What is expected:
The reply to the records below should contain exactly the lines from the line with "Viewport: 980px width, 551px height." through the line with "The image size is (500, 570).", and nothing besides.

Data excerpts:
□ □ □ □ □

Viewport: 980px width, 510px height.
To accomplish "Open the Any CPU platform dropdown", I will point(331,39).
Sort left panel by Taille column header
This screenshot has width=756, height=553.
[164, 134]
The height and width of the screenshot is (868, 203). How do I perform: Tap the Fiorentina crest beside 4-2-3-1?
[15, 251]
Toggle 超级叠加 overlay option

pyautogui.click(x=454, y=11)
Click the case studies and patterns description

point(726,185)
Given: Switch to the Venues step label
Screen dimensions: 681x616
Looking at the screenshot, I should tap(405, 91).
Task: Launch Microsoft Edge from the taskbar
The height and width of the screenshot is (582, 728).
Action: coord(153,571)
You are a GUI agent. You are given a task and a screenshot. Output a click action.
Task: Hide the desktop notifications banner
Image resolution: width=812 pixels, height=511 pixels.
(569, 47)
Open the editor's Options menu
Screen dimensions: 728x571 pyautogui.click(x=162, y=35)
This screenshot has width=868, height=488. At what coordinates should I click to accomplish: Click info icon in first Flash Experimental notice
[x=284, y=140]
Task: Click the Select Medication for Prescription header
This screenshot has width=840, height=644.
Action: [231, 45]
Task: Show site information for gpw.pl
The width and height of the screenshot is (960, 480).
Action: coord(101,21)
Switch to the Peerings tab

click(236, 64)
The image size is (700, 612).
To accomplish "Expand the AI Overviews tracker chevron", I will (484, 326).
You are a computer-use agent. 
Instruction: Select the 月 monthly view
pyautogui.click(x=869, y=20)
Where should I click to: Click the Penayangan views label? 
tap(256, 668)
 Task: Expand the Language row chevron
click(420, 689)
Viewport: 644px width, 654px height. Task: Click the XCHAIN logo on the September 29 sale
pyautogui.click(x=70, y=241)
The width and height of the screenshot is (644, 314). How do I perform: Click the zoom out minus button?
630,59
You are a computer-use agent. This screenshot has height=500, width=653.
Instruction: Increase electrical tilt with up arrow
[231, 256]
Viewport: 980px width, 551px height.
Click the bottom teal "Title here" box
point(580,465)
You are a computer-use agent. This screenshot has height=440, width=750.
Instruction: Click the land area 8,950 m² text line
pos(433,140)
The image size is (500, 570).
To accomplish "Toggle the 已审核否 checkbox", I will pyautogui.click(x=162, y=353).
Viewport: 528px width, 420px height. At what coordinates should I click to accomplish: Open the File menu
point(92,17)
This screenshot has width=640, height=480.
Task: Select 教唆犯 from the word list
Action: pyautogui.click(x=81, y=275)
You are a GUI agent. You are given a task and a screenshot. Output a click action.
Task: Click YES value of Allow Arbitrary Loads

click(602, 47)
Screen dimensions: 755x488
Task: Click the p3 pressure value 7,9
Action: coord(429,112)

□ □ □ □ □

Solved problem:
Viewport: 980px width, 551px height.
Click the bottom teal "Title here" box
point(580,465)
You are a computer-use agent. This screenshot has height=440, width=750.
Instruction: Click the land area 8,950 m² text line
pos(433,140)
The image size is (500, 570).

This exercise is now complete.